Government to Dispatch Team to Deal With Risks at Huaxin Trust

The current crisis came into public view last year when Huaxin Trust delayed payment on dozens of trust products.
The current crisis came into public view last year when Huaxin Trust delayed payment on dozens of trust products.

A local government team will be dispatched to deal with the risks posed to the financial system by Huaxin Trust Co. Ltd., after the company struggled to pay out on dozens of investment products.

Huaxin Trust, one of the country’s 68 licensed trust companies, is taking measures to dispose of its risks under the guidance of local officials and financial regulators, according to a statement (link in Chinese) released Wednesday by the finance bureau of its home city of Dalian, in Northeast China’s Liaoning province.

Authorities will send a working group to aid the firm as it liquidates its assets, searches for strategic investors and restructures its business, according to the statement, adding that the goal is to protect the legitimate rights and interests of the company’s creditors and to maintain financial order and social stability.

The statement said Huaxin Trust had an invalid corporate governance mechanism, had engaged in illegal activity and had outstanding credit and liquidity risks. On Wednesday, Liaoning police said (link in Chinese) investors had repeatedly reported the company for suspected economic crimes, adding that an investigation had found evidence of illegal loan issuances and misappropriation of entrusted property.

The current crisis came into public view between September and November last year when Huaxin Trust delayed payment (link in Chinese) on dozens of trust products amid growing stress on its corporate borrowers.

In November, the firm announced it was seeking strategic investors to raise as much as 6.8 billion yuan ($1.1 billion) to support its liquidity. The company is yet to secure any strategic investors, sources with knowledge of the matter told Caixin. Last year, the firm reported 2.7 billion yuan of net losses on revenue of 1.7 billion yuan.

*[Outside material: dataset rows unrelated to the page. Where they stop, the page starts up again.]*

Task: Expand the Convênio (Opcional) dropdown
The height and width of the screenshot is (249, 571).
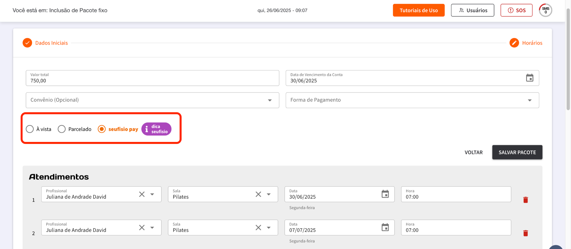Action: coord(270,100)
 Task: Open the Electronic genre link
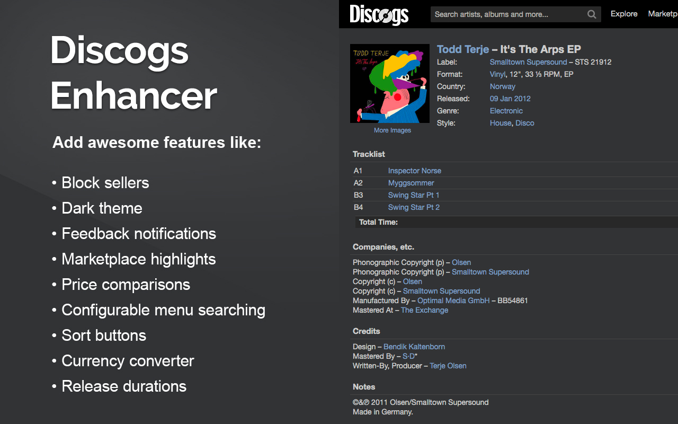coord(506,111)
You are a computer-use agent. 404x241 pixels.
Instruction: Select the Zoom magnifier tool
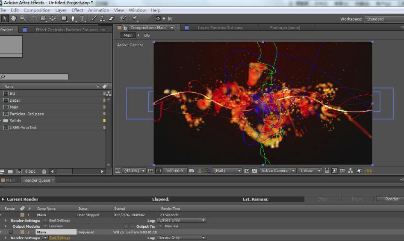click(x=23, y=18)
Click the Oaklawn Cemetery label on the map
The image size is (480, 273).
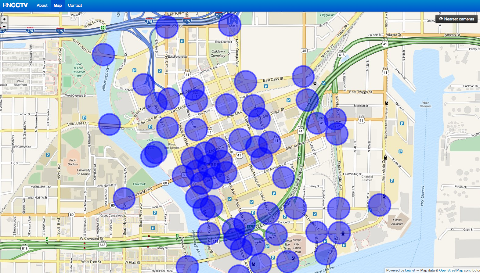(x=218, y=54)
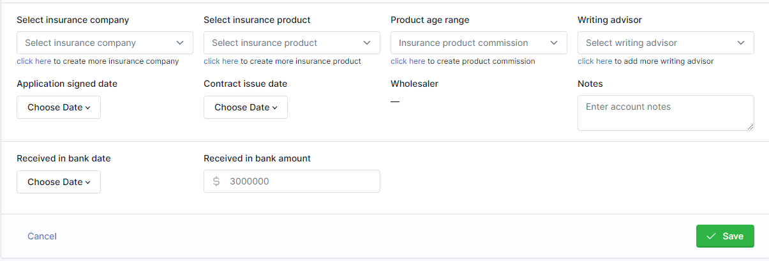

Huaxin Trust, which has around 20 shareholders, is controlled by privately owned Beijing-registered company Huaxin Huitong Group Co. Ltd. Huitong Group’s low-profile chairman, Dong Yongcheng, holds a 9.1% stake in the trust firm, according to corporate data provider Qichacha. In January, Dalian police announced they had detained Dong after he assaulted and injured Huaxin Trust’s General Manager Wang Jin over a work dispute.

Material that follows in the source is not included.